An intracellular CPK-ECA1 phosphoregulatory circuit couples calcium signatures to ABA homeostasis for plant osmosensivity

Abstract

Intracellular Ca²⁺ controls various cellular functions, and local Ca²⁺ dynamics are tightly regulated upon environmental cues. How cellular Ca²⁺ balance is maintained during stress remains unresolved. Here, we identify an intracellular phosphoregulatory module comprising calcium-dependent protein kinase (CPK)–ER-type Ca²⁺-ATPases 1 (ECA1) that integrates [Ca²⁺]_cyt flux with abscisic acid (ABA) homeostasis to modulate root growth under osmotic stress. Pharmacological and genetic disruption of ECA1-mediated Ca²⁺ efflux triggered enhanced [Ca²⁺]_cyt transients and [ABA]_cyt, exacerbating root growth hypersensitivity to osmotic stress.

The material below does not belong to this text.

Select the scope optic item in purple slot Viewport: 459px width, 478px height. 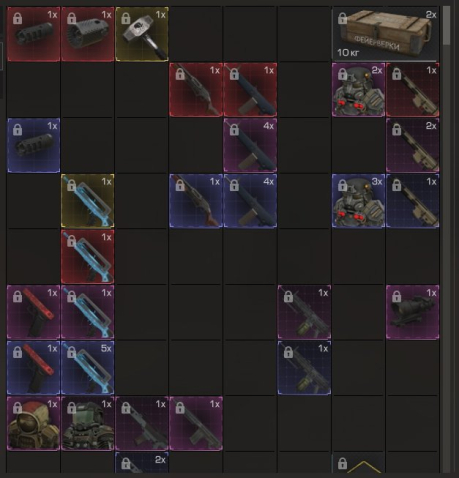click(x=413, y=312)
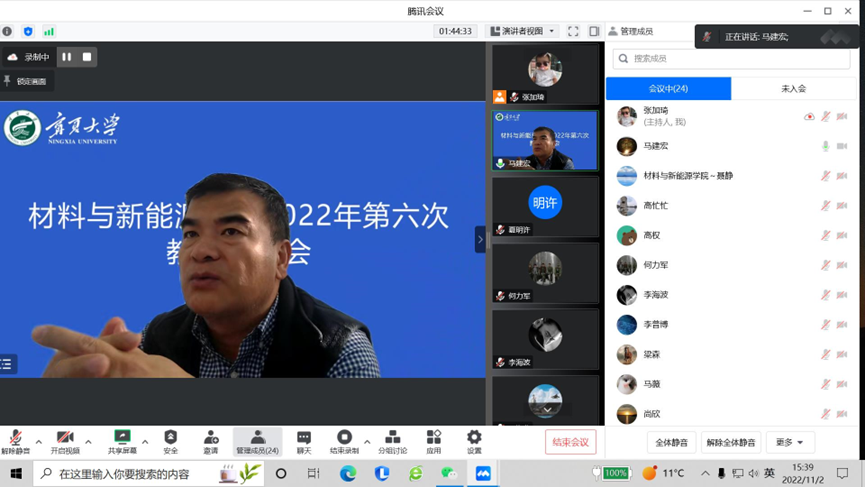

Biochemical assays reveal that CPK2/6/11 directly bind and phosphorylate ECA1, enhancing its Ca²⁺-pumping activity to restore cytosolic Ca²⁺ equilibrium and subsequently prevent ABA_cyt overaccumulation. Genetic analysis shows that eca1cpk11 phenocopied eca1 hypersensitivity, while triple and quadruple mutants amplified osmotic sensitivity, demonstrating that CPKs and ECA1 function as a cooperative phosphoregulatory hub regulating Ca²⁺ signaling and root growth. Our work resolves a critical gap by elucidating how plants couple ionic and hormonal messengers to balance plant growth and stress resilience.